I FIORETTI
Il Sacerdozio di Padre Pio: il Padre delle anime /2
dal Numero 18 del 8 maggio 2022

Il Sacerdozio di san Pio da Pietrelcina, come abbiamo visto nell’articolo precedente, è stato caratterizzato da un grande amore e zelo per la salvezza delle anime. Egli, sulla scia di san Paolo e di tanti altri pastori, ha fatto del suo ministero sacerdotale un esercizio di paternità spirituale, soprattutto attraverso il sacramento della Riconciliazione.

San Pio ebbe molto a cuore anche la direzione spirituale di tante anime a lui vicine, come frati, sacerdoti e donne del Terz’Ordine francescano che frequentavano il convento, e di tante altre, più lontane, con le quali molto spesso entrò in contatto attraverso corrispondenza epistolare. Infatti, tre dei quattro volumi del suo epistolario raccolgono le lettere di direzione spirituale scritte dal Santo.

Papa Benedetto XVI nella sua visita a San Giovanni Rotondo ebbe a dire: «L’umile religioso accolse con docilità l’infusione di quello “spirito di grazia e di consiglio” […], quello spirito cioè che deve consentire al pastore di anime di “aiutare e governare il popolo con cuore puro” (cf. Presbyterorum Ordinis, n. 7). Egli si impegnò in particolare – secondo un altro insegnamento conciliare (cf. Presbyterorum Ordinis, n. 9) – nella direzione spirituale, prodigandosi nell’aiutare le anime a scoprire ed a valorizzare i doni e i carismi, che Dio concede come e quando vuole nella sua misteriosa liberalità» (Omelia della Messa).

Dotato di numerosi e singolari doni carismatici, egli li mise completamente e generosamente a servizio delle anime da lui guidate, per condurle alla perfezione. Anche, e ancor più nella direzione spirituale egli instaurò con le anime una intensa relazione di paternità soprannaturale che passava dalla tenerezza alla fermezza o severità, a seconda del bisogno delle anime. Dalle sue lettere di direzione spirituale che coprono un arco di soli otto anni, dal 1915 al 1923 e cioè dai suoi 28 anni fino ai 36 anni, si possono evincere i sentimenti di zelo e di tenero amore paterno che animavano il suo cuore nel condurre le anime.

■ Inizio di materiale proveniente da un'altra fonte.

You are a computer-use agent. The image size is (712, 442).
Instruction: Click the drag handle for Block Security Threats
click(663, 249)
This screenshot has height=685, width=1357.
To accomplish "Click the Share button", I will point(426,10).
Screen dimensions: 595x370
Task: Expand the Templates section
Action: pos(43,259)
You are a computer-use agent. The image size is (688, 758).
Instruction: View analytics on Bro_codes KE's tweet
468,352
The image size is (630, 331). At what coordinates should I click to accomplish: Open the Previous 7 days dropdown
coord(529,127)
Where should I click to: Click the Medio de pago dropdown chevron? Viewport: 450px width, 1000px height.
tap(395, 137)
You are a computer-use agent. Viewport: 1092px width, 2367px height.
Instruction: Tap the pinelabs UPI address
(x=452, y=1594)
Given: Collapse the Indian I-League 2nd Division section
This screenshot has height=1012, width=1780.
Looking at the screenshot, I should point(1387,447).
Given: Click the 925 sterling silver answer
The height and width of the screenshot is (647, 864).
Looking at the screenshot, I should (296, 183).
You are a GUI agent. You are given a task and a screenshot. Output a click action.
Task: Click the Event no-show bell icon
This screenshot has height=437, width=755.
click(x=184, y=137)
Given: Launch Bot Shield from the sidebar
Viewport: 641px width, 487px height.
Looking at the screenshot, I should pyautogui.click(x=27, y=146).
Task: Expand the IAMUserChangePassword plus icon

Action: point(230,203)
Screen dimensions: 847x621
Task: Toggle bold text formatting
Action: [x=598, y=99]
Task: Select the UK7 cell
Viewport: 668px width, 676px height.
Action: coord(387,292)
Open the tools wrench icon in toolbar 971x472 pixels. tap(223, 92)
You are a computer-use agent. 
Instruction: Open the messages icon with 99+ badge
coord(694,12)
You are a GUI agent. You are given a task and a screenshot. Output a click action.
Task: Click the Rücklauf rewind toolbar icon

Il saluto che indirizzava di solito all’inizio delle lettere era: «Mia carissima figliuola», oppure: «Mia sempre carissima figlia», «Diletta figlia mia». La chiusa delle lettere era quasi sempre una richiesta di preghiera per la sua anima, seguita da una benedizione paterna: «Ti benedico con paterno e duplicato affetto», «Vi benedico con tutta l’effusione dell’animo mio ed augurandovi dalla nostra comune Madre ogni squisita predilezione», «Ti saluto nel bacio santo del Signore ed in lui cordialmente ti benedico».

Questo caldo affetto originato e sublimato dall’amore di Dio egli lo esprime in tanti punti del suo epistolario, dal quale stralciamo qualche passo. Scrive a Maria Gargani (beatificata recentemente): «Se nostro Signore ti fa esperimentare delle consolazioni nella vera ed impareggiabile dilezione ch’egli ha fatto nascere nel mio cuore pel tuo, ne benedico il suo santo nome e ringrazio la sua divina provvidenza, assicurandoti che per me è una grande soddisfazione quella di sapere che la tua anima ama la mia di questo sacro amore, che la divina bontà può dare […]. La tua amarezza [per le prove interiori che soffriva] non può essere che in pace; e l’amore mitiga il tuo dolore poiché ho veramente un cuore di padre, che partecipa poi anche un poco di quello di madre» (Epistolario III, p. 305). Come san Paolo che si rallegrava nel vedere la corrispondenza al suo amore da parte dei cristiani, così il Santo si rallegra dell’«amore sacro» con il quale è corrisposta la sua «vera ed impareggiabile dilezione» che è fonte di consolazione per l’anima diretta, la quale si è affidata a lui che ha «veramente un cuore di padre», e che partecipa anche dell’amore materno per la tenerezza e la vicinanza.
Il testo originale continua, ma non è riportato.